Grasping The Pleasure Principle
A Theory of Perceptual and Cognitive Pleasure
People generally seek out, with every visual fixation, and decision as to what to read or what movie to see, new but interpretable information. What is the neural basis for such behavior? What makes us infovores?
PERCEPTUAL PLEASURE AND THE BRAIN
Irving Biederman [REF]
ABSTRACT – From hand-held DVD players to hundred-inch plasma screens, much of today’s technology is driven by the human appetite for pleasure through visual and auditory stimulation. What creates this appetite? Neuropsychologists have found that visual input activates receptors in the parts of the brain associated with pleasure and reward, and that the brain associates new images with old while also responding strongly to new ones. Using functional MRI imaging and other findings, they are exploring how human beings are ‘infovores’ whose brains love to learn. Children may enjoy Sesame Street’s fast pace because they get a ‘click of comprehension’ from each brief scene.

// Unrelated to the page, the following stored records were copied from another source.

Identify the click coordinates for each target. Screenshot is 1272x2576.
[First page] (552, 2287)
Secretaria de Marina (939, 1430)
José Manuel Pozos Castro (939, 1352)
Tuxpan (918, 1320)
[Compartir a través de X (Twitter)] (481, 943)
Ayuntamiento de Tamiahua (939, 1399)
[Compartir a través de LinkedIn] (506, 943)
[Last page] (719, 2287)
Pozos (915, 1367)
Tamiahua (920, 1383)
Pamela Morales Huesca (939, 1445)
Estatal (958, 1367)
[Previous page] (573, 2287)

Figure 2. Within the brain, the ventral visual pathway [top; red arrows] is involved in the recognition of an object or a scene. Early stages of visual processing [in areas V1 to V4] analyze an image’s contours, colors and textures. Intermediate stages [the lateral occipital area and ventral occipito-temporal cortex, or VOT] integrate local information to detect surfaces, objects, faces and places. Within the VOT, a region within the collateral sulcus [CoS] responds strongly to images of places, such as buildings, houses and vistas. Later stages of recognition, in areas such as the parahippocampal cortex and rhinal cortex, are activated when the brain interprets the stimulus in the context of stored memories. Surprisingly, these visual areas also contain mu-opioid receptors [bottom; black dots], which are involved in the modulation of pain and pleasure in other parts of the brain. They are sparse in the earlier stages and grow increasingly dense in the later stages. According to the authors’ hypothesis, visual stimuli that contain a great deal of interpretable information should activate many opioid receptors in the later stages and so provide the greatest pleasure. [At top, edges of ventral areas are projected onto the lateral surface and denoted by dashes. Exact locations of all areas may differ from one individual to another.]